23.03.08 Houve um tempo ainda não tomado pela imagem de uma região lombar já suada e intermitentemente iluminada pelos relâmpagos de uma trovoada. Nesse tempo, do cimo das nádegas à base do pescoço, as costas ainda não trocavam tantas vezes de rosto, não amava  vaga e genericamente, e ainda me dominavam as lembranças de estar sentado costas com costas com um amigo, o quadro  doméstico que era a mãe a espremer as borbulhas do pai e a imagem de um Robinson Crusoé nu e satisfeito, deitado de barriga para baixo na mancha de flores sobre a bissectriz definida pelos dois montes do prado, mais ao fundo, a cena mais erótica que alguma vez terá passado na RTP - e quem mais se lembrará?

 

Um tipo que trabalhava o músculo latíssimo do dorso ficou ontem uns minutos no meu enfiamento, de costas para mim  - eu dava aos músculos exteriores do antebraço, uma prioridade para quem gosta de andar de mangas arregaçadas.

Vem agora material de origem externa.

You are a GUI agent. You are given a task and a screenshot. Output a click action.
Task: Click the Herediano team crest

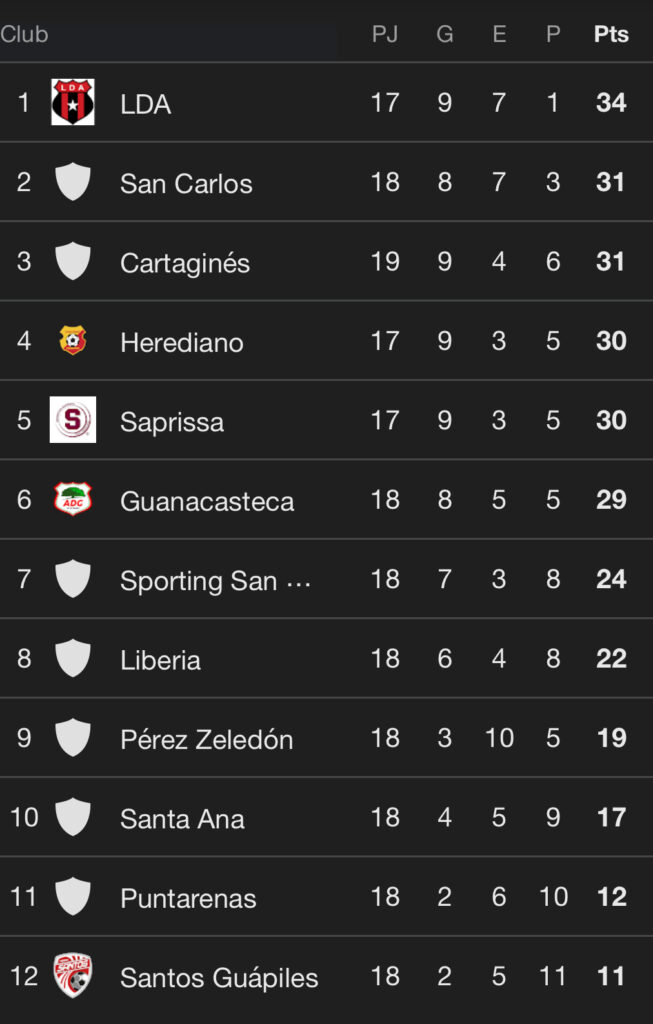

Gera-se um efeito quase hipnótico quando se vê a musculatura das costas de outra pessoa, que passa a ser uma engrenagem, sobretudo se for alguém muito musculado que tenha um ritmo regular e não se exercite no limite do esforço, pois aí os guinchos e a respiração ofegante não deixam dúvidas de que se trata de um animal. O tipo de ontem tinha uma cadência muito constante e não fazia barulho que se sobrepusesse ao da música ambiente. Era um homem enorme, com uma envergadura de albatroz, mas nem ele tinha o tamanho necessário para que, deitado, fosse um monte que apetecesse conquistar.

 

Não sei se cheguei a fazer de filhote de morsa com o meu pai. Teria de ser minúsculo para lhe escalar as costas e me deitar sobre elas ao sol como se fossem uma praia sobre a praia, tão pequeno que a minha memória não pode repescar esses momentos. De onde virá então a impressão das minhas mãos sobre as suas costas? Havia uma tensão entre as peles que poderia ser a do meu corpo erguendo-se e rastejando sobre ele, indo do lombo para a região cervical com uma urgência de segredar algo ao ouvido que dispensa até o domínio da fala. Mas nem a memória chega tão atrás, nem a carne de que me lembro era a de um homem forçosamente novo. Tacteava a brandura da fina camada adiposa que aos quarenta anos já se instalou.

 

De onde vinha aquela experiência? Enquanto o albatroz prosseguia as suas séries, regular como um relógio de parede, perdi-me em raciocínios, abusando da exclusão de partes para chegar depressa a um lugar que sumariamente transformei em certeza: as águas do cais da Ponta do Sol. Era aí que o pai ia às jacas (caranguejos) e às lapas de apneia, levando os filhos miúdos como ajudantes. Fazer o perímetro do cais assustava-me, porque ao fim da tarde o lado este está à sombra e num mar à sombra só se espera que um tubarão irrompa do azul profundo. Havia o relato de um ataque na costa norte, que ficava logo ao virar da ilha, e havia o Cousteau, a cujos mares longínquos a água do meu mar chegava. De vez em quando, depois de olhar com a viseira a 360 graus, certificando-me de que nenhum tubarão teria tempo de me apanhar, aproximava-me do meu pai e tocava-lhe nas costas. A tal tensão, aquele atrito de pele na pele, poderia vir da ponta dos dedos encarquilhados pelos mergulhos mais longos e de uma mão crispada de medo, embora tentasse sempre dar a impressão de um toque casual. Só pela proximidade, o dorso esbranquiçado do meu pai à tona de um mar ensombrado reconfortava-me. Mas sobrava uma impressão de taxidermia, talvez por ter tão presentes os grandes espécimes do museu de história natural do Funchal; afinal, o meu pai era o maior animal que eu via naquele oceano. Tentava por isso demorar o toque nas suas costas, certificar-me de que ele não seria carne para tubarão e que estava vivo para me proteger, apesar de o ver a mexer-se - também as grandes algas oscilam com as correntes e não têm movimento próprio. Sem que me denunciasse, chegava então a sentir o calor do seu corpo. Não há nada mais reconfortante do que a exotermia de um corpo endotérmico dentro de água, a menos que se trate de uma orca, claro. O meu pai nunca percebeu aquela minha rotina ou então percebeu tudo, porque o passado é mais fácil de gerir quando não há meio termo.